Dabei steigt nicht nur in Gashydrate gebundenes Methan aus dem Nordpolarmeer auf. Auch der Abbau von Biomasse unter anaeroben Bedingungen führt zur Methanbildung. Sind die Wasserschichten über diesen Methanquellen dick genug, wird das Gas nach und nach zu Kohlendioxid umgesetzt. Doch vom Festlandsockel in nur 50 Meter Wassertiefe gelangt auch reines Methan in die Atmosphäre.

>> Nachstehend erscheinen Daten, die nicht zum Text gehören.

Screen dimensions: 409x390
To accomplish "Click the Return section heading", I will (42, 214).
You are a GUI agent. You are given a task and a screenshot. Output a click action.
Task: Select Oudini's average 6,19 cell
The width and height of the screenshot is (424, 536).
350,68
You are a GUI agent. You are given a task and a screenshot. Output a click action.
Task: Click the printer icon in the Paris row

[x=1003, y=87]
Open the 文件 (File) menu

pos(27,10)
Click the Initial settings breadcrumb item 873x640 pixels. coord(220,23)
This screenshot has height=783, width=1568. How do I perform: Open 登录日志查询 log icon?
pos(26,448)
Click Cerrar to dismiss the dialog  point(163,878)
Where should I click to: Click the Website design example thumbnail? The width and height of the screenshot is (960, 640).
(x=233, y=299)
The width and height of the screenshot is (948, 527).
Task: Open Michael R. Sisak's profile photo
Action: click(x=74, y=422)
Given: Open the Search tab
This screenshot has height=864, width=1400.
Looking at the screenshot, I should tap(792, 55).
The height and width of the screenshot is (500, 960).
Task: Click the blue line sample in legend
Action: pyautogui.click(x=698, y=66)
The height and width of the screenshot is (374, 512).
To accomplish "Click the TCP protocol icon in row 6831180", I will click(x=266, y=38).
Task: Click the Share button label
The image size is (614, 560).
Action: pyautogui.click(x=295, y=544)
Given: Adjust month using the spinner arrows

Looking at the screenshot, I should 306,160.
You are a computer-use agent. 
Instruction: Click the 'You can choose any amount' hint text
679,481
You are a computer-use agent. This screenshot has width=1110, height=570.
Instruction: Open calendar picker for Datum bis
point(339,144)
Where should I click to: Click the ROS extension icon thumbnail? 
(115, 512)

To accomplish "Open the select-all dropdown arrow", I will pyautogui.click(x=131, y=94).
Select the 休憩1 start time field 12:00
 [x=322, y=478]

Die Gefahr für das Klima, die von auftauenden Permafrostböden im Nordpolarmeer ausgeht, ist nicht zu unterschätzen. Denn die durch den Treibhauseffekt erhöhten Temperaturen könnten wiederum zu einem schnelleren Auftauen und noch größeren Methanemissionen führen. „Das würde eine Selbstverstärkung der globalen Erwärmung zur Folge haben“, schreibt Martin Heimann vom Max-Planck-Institut für Biogeochemie in Jena in einem begleitenden Kommentar. Dabei hebt er die hohe Qualität der aktuellen Messungen hervor, die allerdings durch weitere Studien der Methankreisläufe per Satellit in Zukunft begleitet werden sollen. „Beide Ansätze sind unverzichtbar und sollten in Synergie genutzt werden, um den Methanzyklus über die kommenden Jahrzehnte vorherzusagen“, schreibt Heimann.
Jan Oliver Löfken
Weitere Infos
Weiterführende Literatur:
- K. L. Denman et al. in Climate Change 2007: The Physical Science Basis. Contribution of Working Group I to the Fourth Assessment Report of the Intergovernmental Panel on Climate Change, S. Solomon et al., Eds. (Cambridge Univ. Press, Cambridge, UK and New York, 2007), pp. 499–587
- G. K. Westbrook et al.: Escape of methane gas from the seabed along the West Spitsbergen continental margin. Geophys. Res. Lett. 36, L15608 (2009)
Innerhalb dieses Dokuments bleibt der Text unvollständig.